Tag Archives: Scottish Chamber Orchestra

Baroque Inspirations

Hideko Udagawa (violin)

Scottish Chamber Orchestra cond. Nicholas Kraemer

TPT: 57’ 35”

reviewed by Neville Cohn

 

Baroque InspirationsTartini’s Devil’s Trill Sonata is known to millions of music aficionados but few, I imagine, have encountered it in the version recorded here by Hideko Udagawa. She reveals a very different take on this venerable work. In it, the conventional keyboard accompaniment is completely jettisoned and the sonata is presented as a violin solo. The same applies to Vivaldi’s miniature Andante in C minor. Both the Tartini and Vivaldi works are given their world premiere recordings here as is the Concerto in B flat by Karl Stamitz which is performed with the Scottish Chamber Orchestra.

 

Udagawa’s performance of Devil’s Trill makes fascinating listening. Initially, it sounds, as it were, incomplete, the audio equivalent of looking at a famous painting, say one of van Gogh’s impressions of sunflowers, with some of the blooms missing. But this sense of oddness, resulting from the absence of the keyboard part, evaporates as one falls under the spell of Udagawa’s persuasive artistry.

 

In the second movement, the playing is intense, passionate and forceful. It’s a powerful statement with finely maintained momentum. And in the famous finale, assertive, grainy-toned intensity, with finely spun trills – with fleeting digressions into introspection – combine to impressive effect. Certainly, the version of the finale offered here is so convincing in stylistic terms that the presentation sounds completely satisfying; the absence of an accompaniment here barely registers..

 

Vivaldi in brief, a three-minute Prelude with finely negotiated double-stopping, is another rarity.

 

There’s first-rate orchestral accompaniment from the Scottish Chamber Orchestra in the Concerto in B flat by Stamitz.

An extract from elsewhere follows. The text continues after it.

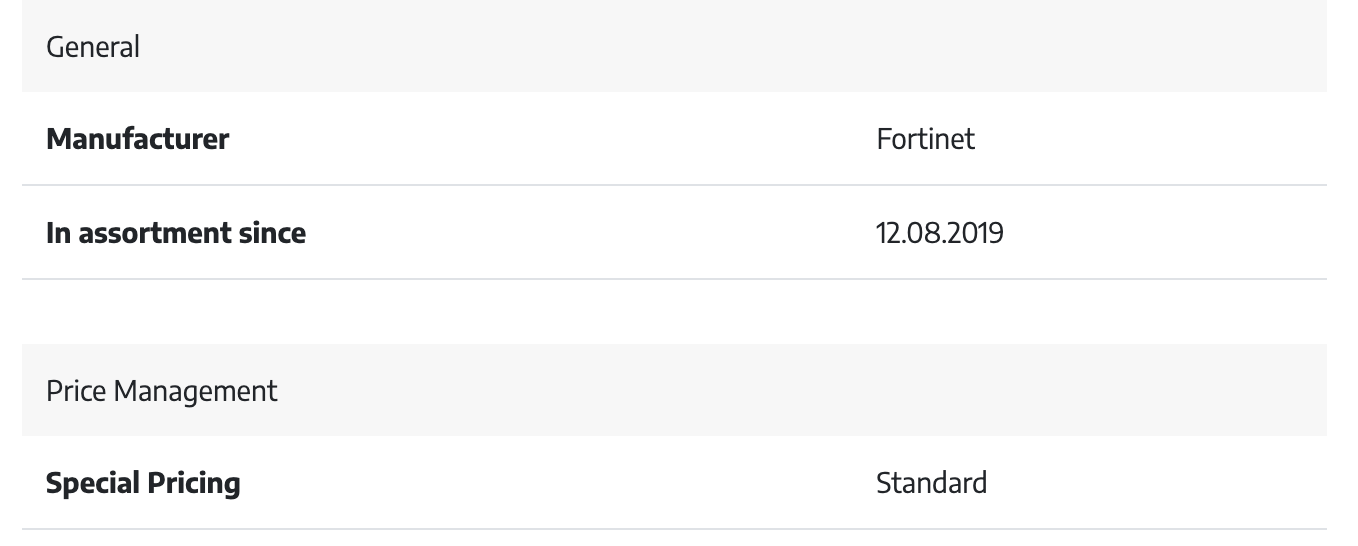The width and height of the screenshot is (1358, 546).
Task: Click the word 'Price' in section header
Action: pos(76,391)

A charm-laden Allegro gives way to a sweet-toned Adagio but solo intonation is less than secure. The concluding dance-like Rondo brims with good cheer although less than totally reliable intonation-wise.

 

Fritz Kreisler is famous for writing music miniatures which he would pass off as the work of this or that obscure composer as well as delightful Viennese-style pieces (Praeludium and Allegro, Liebesfreud – the list is long). Here we have a violin concerto “in the style of Vivaldi”. Its first movement has a pleasantly rhythmical if ersatz charm, all of it revealed with finesse. In the andante doloroso, Udagawa mines the music for all its melancholy charm with notes clothed in warmly mellow tone. A fine pace is maintained in an assertively rhythmical finale with conductor Nicholas Kraemer presiding efficiently over events.

 

Intonation is not always secure in the Kreisler work – and curiously wayward pitch mars an account of Vitali’s Chaconne.